Qasim Al-Raimi, a street vendor, sells vegetables in Bab Al-Yemen. He has seven children living in his village.
“Twenty years ago, I had to work as a street vendor in Sana’a because of my hard financial situation,” he said. “So far, I’m still doing the same thing, making money to cover my family’s expenses.”
“During those years, I faced arbitrary harassment and violations by municipality employees. I was even imprisoned simply for selling vegetables in the street,” he added.
“I experienced the feeling of being tortured when municipality employees attacked me and took the money I’d spent hours earning. Sometimes they took my goods and threw them into their car to be taken to shops until we paid a bribe to get them back. The goods get mixed with other vendors’ goods and when we get them back we realize that some of it was lost.”
Mohammed Saleh, a teacher in Sana’a, said, “Street vendors are usually young men with high school educations; some of them went to college. They are forced by hard circumstances to resort to this work in order to make money for themselves and their families.”
Saleh is demanding the government establish special places for them instead of harrasing them and removing them from the streets without the offer of a permanent solution.
Mohsien Hussien, a resident whose house is located in an area rife with street vendors, describes the vendors as a chronic headache that prevents him and his family from sleeping.
“I can’t get in and out of my house easily because of them,” he said. “Moreover, I can’t sleep because of the noise they make.”
Adel Al-Sharjabi, a professor of Sociology at Sana’a University, said that in spite of the clearly growing economic activity of street trade, research centers continue to ignore it.
He said no symposia or conferences were held to study the security, economic and social problems of street vendors.
“Since there is no certain law to organize the relation between them, security and municipality supervisors continue to aggravate and chase the street vendors.”

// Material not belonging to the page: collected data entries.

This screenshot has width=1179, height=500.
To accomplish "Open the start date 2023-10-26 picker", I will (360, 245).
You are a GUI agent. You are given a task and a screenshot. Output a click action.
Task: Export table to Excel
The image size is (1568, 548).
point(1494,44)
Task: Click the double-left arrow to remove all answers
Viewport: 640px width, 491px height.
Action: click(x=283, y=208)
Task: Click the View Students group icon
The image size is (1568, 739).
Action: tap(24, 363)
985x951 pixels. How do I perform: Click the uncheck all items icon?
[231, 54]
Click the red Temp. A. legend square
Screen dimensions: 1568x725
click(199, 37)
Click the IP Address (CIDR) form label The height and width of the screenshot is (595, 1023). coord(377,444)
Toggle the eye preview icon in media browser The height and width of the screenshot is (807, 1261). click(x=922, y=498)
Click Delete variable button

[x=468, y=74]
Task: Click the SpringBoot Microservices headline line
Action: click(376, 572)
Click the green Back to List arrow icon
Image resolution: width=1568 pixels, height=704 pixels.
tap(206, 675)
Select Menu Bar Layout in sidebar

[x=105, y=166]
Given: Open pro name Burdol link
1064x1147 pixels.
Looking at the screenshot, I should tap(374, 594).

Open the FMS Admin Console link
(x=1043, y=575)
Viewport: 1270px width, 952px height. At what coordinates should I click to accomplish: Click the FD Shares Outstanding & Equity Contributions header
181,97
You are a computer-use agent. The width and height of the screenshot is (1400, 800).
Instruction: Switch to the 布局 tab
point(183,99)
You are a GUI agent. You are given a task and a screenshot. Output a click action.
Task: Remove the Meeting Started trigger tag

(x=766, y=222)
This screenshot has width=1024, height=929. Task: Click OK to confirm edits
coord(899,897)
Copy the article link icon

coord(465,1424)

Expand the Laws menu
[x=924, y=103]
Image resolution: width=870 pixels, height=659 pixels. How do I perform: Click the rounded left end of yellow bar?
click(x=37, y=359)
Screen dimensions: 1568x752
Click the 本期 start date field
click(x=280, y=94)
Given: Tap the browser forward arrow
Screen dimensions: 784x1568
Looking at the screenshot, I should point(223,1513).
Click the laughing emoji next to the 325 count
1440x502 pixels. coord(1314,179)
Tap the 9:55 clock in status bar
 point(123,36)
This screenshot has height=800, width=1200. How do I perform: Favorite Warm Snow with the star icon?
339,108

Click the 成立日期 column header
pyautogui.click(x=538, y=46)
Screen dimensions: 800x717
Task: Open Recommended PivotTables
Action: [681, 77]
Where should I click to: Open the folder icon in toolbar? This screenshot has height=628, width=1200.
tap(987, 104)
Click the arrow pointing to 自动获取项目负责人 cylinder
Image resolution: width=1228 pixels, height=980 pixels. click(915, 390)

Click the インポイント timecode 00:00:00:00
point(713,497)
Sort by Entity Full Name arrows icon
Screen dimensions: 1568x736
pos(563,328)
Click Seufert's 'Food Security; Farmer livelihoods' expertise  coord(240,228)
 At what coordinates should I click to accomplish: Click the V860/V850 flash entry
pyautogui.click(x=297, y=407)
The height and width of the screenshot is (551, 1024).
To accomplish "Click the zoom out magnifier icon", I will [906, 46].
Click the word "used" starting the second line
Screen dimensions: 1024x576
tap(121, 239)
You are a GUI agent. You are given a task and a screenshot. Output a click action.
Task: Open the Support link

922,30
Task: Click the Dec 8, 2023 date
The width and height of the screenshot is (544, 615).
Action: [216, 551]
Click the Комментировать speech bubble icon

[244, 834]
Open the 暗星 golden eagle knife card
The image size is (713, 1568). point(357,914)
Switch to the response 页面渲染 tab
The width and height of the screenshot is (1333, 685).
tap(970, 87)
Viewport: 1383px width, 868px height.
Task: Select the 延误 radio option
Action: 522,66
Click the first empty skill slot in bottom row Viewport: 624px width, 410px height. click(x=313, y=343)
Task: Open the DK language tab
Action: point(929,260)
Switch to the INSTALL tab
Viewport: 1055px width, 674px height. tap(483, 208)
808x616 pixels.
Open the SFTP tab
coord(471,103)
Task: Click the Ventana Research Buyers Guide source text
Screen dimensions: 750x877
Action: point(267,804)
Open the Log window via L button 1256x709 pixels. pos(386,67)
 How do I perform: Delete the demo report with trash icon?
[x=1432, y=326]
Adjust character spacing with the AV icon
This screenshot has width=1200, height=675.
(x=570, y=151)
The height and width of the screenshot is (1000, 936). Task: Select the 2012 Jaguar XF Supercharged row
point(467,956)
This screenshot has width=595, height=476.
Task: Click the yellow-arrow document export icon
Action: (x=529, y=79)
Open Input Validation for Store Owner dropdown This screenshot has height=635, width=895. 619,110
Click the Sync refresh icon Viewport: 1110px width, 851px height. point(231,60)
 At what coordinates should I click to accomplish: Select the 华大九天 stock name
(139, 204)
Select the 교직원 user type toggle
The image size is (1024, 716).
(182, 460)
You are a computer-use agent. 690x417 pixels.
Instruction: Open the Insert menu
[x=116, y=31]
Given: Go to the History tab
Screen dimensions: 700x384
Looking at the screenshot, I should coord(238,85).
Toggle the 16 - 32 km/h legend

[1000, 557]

He said unofficial statistics indicate that there are around a quarter of a million street vendors.
Last week, the government launched campaigns in Sana’a to remove vendor stalls from streets because they are spread widely, particularly after last year’s uprisings.
“These campaigns aim to keep the city clean and overcome traffic jams in addition to appeasing residents’ complaints against street vendors,” Hamza Al-Ashwal, director of the Office of Public Works in Sana’a, said.
Al-Ashwal said some street vendors sell unknown goods that don’t conform to standard specifications. They refuse to go to places established by the government, he claimed.
Arafat Al-Otmi, a vendor, said places established by the government are far away, and residents don’t usually go there.
“I can easily sell my goods in streets because residents always pass by.”
Trade shop owners also complain about street vendors. They said they want the government to prevent street vendors from setting up stalls in front of their shop.
Murad Ali, owner of a clothing shop on Khawlan Street, said street vendors threaten the work of business owners because they have to pay rent and taxes, but street vendors don’t; this creates a difference in prices.
Ali said he wants the government to establish special places for vendors and to charge rent and taxes, so they will have to mark their goods at prices similar to those found in established shops.
After campaigns to remove street vendors in the Bab Al-Yemen and Old Sana’a area, street vendors organized a demonstration, marching from Bab Al-Yemen to the Yemeni Cabinet and to the Yemeni Parliament, demanding that the government find suitable solutions for them.
Sultan Al-Faqi, one of the protestors, said, “The government has to find alternative places for street vendors.”
Protesters raised banners condemning what they said were security services violations against them.
Basheer Al-No’man, a street vendor, said that there must be a solution to convince both sides, and this solution lies on the government and the secretary of the capital.